-- BRIEF --
Pick up the article on the surge in retail stock trading and carry it on from its final sentence about Robinhood.

-- PASSAGE --
- - - - - - -
Pathfinder portfolio manager Hamesh Sharma does a deep dive into some worrying trends created by easy online investing.
Over the last few months, I’ve had many friends ask me if stocks such as Air New Zealand “are good shares to buy right now?” Many of them have never bought shares before.
This highlights to me just how real the current retail euphoria in stock markets is. It also prompted me to investigate the impact retail investors are having on markets right now.
So, what’s driving this meteoric rise of the retail investor? There are a few factors at play.
Pre COVID-19, share trading by small investors was already percolating. The movement was being stoked by discount broking platforms and the onset of slick investor platforms that facilitate easy online trading.
Fractional share ownership, popularised by innovative platforms like Sharesies, allows retail players to buy shares cheaply. It makes investing widely accessible.
When COVID-19 hit, it was a perfect storm. Quarantine boredom during lock-down combined with the sharp fall in equities saw a massive surge in retail investor buying.
Punters were ripe for it with a silent refrain that went something like this:
“I can’t go to the casino or get involved in a sports bet with the season on hold, so I’ll have some fun trading the stock market.”
The four major U.S. retail brokers reportedly picked up a million new customers over March and April. Outstripping them all though was Robinhood, the app-based pioneer of zero-fee trading.
- - - - - - -
-- RECORDS SUPPLIED --
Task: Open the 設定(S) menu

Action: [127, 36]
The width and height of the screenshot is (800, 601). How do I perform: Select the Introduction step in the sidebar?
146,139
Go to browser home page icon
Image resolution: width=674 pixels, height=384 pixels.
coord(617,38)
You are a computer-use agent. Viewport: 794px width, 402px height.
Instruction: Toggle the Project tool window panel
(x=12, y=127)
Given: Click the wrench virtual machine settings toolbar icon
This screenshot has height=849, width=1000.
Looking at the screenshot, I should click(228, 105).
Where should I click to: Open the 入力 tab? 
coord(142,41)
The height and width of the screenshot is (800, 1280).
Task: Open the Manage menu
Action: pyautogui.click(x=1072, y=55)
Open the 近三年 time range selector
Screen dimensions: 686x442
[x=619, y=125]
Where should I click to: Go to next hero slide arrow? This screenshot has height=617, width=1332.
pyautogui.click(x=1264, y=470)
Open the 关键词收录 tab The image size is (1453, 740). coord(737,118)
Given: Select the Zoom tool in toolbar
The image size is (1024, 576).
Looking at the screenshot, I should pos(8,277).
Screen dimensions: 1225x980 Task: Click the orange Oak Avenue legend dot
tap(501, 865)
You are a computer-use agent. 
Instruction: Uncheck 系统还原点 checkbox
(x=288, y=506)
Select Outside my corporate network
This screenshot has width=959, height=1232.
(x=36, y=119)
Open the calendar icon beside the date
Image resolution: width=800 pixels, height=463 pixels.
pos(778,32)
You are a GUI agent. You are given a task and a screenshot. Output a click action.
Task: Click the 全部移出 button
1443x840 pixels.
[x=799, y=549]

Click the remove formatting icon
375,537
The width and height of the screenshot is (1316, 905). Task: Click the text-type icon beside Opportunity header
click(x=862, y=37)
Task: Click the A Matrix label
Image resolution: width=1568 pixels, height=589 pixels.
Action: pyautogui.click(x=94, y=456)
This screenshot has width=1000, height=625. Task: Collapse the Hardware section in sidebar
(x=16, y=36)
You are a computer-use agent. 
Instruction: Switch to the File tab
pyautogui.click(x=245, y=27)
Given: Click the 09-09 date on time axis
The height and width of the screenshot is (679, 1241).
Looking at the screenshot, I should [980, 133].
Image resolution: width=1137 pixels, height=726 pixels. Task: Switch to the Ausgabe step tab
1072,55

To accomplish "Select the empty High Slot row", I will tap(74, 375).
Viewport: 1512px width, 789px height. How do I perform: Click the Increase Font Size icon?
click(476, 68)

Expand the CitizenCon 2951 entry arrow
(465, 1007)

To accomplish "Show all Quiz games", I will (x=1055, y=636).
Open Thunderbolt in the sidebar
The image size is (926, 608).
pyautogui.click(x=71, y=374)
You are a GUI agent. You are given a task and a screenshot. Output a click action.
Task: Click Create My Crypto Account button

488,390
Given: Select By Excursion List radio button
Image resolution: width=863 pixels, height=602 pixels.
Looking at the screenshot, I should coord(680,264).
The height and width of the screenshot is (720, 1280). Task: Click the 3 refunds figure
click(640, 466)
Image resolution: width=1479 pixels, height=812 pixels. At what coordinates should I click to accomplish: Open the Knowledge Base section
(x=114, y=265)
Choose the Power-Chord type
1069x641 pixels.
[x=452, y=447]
- - - - - - -
-- EXERCISE RESULT --
Robinhood’s customer base was a mirror for sports betting; risk-taking men aged 25-34 looking for a thrill or easy money. They’ve become a big, opaque, driving force of risk, especially over the short time horizons, accounting for 20% of retail investment flows in the U.S.
The charts below from Citi, show how retail investors have been a major player in US equities.
This is not just a U.S. centric story.
Closer to home, research from corporate advisory firm Vesparum Capital highlights Australian retail investors were net buyers of $9bn in equities between late February and mid-May, while institutional investors have fled the market to the tune of $11bn.
In China, the local market is surging, and five years after China’s last big-equity boom ended in tears, there are renewed signs of euphoria among the nation’s investing base.
Turnover has soared, margin debt is rising at the fastest pace since 2015 and online trading platforms are struggling to keep up.
Is this the next Dot.Com bubble waiting to explode?
With the rise of social media platforms, retail participation has mobilised in an unprecedented manner, courtesy of Reddit and Twitter. It’s reminiscent of the cryptocurrency markets in 2017.
This has seen some ridiculous moves with some small company share prices, where things look completely irrational.
A notable example is car rental business Hertz, which filed for Chapter 11 (a preliminary form of bankruptcy involving corporate restructuring) on 22 May; Billionaire hedge fund founder Carl Icahn sold his 39% stake for $0.72 on 26 May to realise a loss of $1.8bn.
By 8 June, Robinhood punters had driven it back up to $5.53 on enormous volume despite the bankruptcy steps.Reality has slowly been restored and Hertz is currently trading down at $1.58.
As of 14 April, the US shale exploration pioneer, Chesapeake had 216,915 Robinhood shareholders. It filed for Chapter 11 on 28 June.
ETF investors also continue to pile into airline stocks, with the U.S. Global Jets ETF attracting record fund flows. Companies – like airlines – who have had a good brand in the past but whose business has been obliterated by Covid-19 don’t typically make good investments.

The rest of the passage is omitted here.